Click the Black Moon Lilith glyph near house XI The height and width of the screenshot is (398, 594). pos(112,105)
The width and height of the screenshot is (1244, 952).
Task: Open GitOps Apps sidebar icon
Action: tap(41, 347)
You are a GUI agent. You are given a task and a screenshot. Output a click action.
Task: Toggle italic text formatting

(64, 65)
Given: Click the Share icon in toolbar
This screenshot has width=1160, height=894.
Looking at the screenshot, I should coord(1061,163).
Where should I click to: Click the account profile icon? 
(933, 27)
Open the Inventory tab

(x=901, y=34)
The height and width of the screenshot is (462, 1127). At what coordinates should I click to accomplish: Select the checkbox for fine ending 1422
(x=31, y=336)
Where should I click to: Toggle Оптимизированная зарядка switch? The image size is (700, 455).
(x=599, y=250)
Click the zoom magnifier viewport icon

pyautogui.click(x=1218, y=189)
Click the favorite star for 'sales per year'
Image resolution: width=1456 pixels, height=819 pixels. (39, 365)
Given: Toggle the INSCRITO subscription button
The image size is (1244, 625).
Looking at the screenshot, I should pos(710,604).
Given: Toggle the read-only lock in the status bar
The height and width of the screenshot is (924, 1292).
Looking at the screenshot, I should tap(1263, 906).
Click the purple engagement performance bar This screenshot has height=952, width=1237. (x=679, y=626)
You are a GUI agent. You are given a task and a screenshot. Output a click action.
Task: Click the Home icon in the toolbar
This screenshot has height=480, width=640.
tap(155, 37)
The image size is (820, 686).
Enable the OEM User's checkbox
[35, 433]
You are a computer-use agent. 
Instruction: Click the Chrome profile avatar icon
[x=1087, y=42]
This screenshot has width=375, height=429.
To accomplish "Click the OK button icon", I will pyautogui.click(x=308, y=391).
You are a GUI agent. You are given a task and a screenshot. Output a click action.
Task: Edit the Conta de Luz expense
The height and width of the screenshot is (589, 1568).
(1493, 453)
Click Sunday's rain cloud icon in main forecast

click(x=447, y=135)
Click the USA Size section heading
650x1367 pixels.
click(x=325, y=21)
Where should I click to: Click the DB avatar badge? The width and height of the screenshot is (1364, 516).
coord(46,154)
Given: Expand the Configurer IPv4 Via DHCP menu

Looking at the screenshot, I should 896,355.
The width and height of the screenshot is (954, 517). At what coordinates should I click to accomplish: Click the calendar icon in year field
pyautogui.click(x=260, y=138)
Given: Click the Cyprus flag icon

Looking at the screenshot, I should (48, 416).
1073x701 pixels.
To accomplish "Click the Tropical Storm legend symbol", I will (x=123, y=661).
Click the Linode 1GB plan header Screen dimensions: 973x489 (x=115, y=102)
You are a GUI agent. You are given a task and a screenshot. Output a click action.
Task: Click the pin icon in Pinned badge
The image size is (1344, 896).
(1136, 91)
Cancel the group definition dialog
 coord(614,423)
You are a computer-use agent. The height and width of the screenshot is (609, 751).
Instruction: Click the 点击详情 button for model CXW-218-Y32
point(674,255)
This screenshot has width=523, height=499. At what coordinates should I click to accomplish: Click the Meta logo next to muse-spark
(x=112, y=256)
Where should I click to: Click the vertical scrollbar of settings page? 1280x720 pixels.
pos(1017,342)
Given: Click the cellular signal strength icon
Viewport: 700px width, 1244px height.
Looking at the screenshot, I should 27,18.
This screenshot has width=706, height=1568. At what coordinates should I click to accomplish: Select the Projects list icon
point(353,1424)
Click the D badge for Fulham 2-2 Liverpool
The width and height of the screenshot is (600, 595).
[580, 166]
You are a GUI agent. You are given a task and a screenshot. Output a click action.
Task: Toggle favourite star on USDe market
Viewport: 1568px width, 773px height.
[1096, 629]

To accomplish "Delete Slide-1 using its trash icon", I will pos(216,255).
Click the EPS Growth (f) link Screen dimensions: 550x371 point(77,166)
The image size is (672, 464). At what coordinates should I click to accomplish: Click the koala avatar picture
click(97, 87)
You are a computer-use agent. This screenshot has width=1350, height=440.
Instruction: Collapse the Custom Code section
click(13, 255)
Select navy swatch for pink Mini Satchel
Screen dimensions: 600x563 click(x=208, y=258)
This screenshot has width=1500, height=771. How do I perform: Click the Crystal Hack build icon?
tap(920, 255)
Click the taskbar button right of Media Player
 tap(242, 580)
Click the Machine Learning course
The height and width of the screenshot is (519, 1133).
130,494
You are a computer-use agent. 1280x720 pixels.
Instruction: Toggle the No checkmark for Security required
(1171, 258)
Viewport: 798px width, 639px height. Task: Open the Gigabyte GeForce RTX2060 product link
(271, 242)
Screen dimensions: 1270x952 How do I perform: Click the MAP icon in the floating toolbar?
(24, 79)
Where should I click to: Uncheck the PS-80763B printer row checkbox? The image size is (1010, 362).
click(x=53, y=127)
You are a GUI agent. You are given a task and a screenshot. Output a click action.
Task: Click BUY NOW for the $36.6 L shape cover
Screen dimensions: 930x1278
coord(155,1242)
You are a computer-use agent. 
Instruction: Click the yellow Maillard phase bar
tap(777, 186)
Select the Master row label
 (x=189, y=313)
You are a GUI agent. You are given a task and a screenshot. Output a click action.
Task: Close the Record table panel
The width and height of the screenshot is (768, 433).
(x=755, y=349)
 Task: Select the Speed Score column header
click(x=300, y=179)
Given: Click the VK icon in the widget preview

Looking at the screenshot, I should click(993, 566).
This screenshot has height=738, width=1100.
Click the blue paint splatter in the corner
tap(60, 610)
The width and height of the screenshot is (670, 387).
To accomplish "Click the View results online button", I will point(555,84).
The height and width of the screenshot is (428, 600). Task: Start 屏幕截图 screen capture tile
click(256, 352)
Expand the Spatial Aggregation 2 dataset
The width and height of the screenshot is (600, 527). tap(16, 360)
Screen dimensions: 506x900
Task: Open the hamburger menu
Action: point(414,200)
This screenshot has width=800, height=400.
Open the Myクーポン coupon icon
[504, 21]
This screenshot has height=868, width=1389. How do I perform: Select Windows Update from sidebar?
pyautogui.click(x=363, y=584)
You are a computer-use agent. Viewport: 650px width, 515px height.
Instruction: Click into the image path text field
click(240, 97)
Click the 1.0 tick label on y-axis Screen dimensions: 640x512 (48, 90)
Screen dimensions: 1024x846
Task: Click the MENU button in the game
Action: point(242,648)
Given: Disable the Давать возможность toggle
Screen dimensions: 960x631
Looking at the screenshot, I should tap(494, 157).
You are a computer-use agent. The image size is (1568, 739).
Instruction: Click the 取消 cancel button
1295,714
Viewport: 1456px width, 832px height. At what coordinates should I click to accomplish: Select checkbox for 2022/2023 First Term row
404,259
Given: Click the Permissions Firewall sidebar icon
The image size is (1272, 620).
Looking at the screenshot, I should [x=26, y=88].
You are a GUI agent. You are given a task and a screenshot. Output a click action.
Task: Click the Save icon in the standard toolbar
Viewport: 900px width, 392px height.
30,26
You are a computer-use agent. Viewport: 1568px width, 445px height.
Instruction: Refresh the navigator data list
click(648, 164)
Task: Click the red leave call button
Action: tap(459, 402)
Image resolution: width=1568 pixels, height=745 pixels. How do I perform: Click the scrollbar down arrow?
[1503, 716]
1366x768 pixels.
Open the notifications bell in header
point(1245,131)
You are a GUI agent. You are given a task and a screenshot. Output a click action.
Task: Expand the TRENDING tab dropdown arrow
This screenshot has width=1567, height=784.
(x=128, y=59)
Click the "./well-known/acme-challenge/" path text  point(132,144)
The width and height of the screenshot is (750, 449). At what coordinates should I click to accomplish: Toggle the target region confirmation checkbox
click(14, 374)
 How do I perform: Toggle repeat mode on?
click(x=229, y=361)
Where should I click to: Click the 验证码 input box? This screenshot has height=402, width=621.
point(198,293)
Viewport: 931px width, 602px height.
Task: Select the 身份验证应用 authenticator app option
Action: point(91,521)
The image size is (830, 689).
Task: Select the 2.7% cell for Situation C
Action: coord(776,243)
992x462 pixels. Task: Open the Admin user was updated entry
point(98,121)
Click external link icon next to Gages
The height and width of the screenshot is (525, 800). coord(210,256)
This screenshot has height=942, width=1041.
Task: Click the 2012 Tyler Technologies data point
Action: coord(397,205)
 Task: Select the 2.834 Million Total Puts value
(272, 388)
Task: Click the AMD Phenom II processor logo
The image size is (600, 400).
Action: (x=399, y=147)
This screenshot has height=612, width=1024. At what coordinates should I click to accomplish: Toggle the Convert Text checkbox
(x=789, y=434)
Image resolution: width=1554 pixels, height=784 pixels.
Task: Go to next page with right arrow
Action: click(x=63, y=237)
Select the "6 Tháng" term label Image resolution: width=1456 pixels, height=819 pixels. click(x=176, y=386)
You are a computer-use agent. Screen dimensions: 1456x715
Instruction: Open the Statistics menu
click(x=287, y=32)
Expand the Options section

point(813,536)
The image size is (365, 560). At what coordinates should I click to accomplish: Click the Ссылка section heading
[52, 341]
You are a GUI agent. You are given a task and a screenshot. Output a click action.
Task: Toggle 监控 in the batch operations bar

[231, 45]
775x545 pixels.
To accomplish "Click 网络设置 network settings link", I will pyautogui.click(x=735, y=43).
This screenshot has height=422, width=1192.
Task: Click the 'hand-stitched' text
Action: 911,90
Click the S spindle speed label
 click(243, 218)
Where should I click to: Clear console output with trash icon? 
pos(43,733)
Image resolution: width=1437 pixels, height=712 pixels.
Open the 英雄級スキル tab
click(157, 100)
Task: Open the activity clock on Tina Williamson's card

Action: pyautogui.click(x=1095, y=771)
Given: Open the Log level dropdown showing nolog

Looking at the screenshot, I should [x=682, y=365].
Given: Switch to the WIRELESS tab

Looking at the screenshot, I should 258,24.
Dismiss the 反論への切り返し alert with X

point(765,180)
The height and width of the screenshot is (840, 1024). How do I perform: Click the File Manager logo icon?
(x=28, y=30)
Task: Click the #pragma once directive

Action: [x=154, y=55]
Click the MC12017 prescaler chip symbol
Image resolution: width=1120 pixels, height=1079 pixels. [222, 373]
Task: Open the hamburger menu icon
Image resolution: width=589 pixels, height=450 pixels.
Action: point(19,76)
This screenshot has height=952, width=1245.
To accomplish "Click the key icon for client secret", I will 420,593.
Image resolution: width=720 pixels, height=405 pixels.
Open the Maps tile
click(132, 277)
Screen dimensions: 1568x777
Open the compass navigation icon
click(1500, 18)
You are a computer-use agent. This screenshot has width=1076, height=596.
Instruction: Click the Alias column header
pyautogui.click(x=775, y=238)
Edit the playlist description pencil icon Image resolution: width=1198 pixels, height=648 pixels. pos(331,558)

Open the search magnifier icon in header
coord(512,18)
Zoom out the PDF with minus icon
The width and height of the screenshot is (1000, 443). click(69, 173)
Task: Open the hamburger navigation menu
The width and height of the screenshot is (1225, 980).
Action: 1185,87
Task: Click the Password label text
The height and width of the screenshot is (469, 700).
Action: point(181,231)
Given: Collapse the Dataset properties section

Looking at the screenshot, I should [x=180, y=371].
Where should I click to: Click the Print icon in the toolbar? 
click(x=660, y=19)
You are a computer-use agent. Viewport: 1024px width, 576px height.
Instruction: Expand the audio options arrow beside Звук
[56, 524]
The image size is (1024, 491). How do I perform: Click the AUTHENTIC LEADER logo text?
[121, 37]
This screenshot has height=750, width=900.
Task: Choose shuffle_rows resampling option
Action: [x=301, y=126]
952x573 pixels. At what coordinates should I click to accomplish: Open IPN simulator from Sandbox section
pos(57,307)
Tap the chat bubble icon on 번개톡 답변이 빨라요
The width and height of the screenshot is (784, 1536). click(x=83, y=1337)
◇ ◇ ◇ ◇
### TASK GOAL
Every line of the listing that holds "Edit" should be found and copied.

### OUTPUT OF THE TASK
Task: Edit the Conta de Luz expense
Edit the playlist description pencil icon Image resolution: width=1198 pixels, height=648 pixels. pos(331,558)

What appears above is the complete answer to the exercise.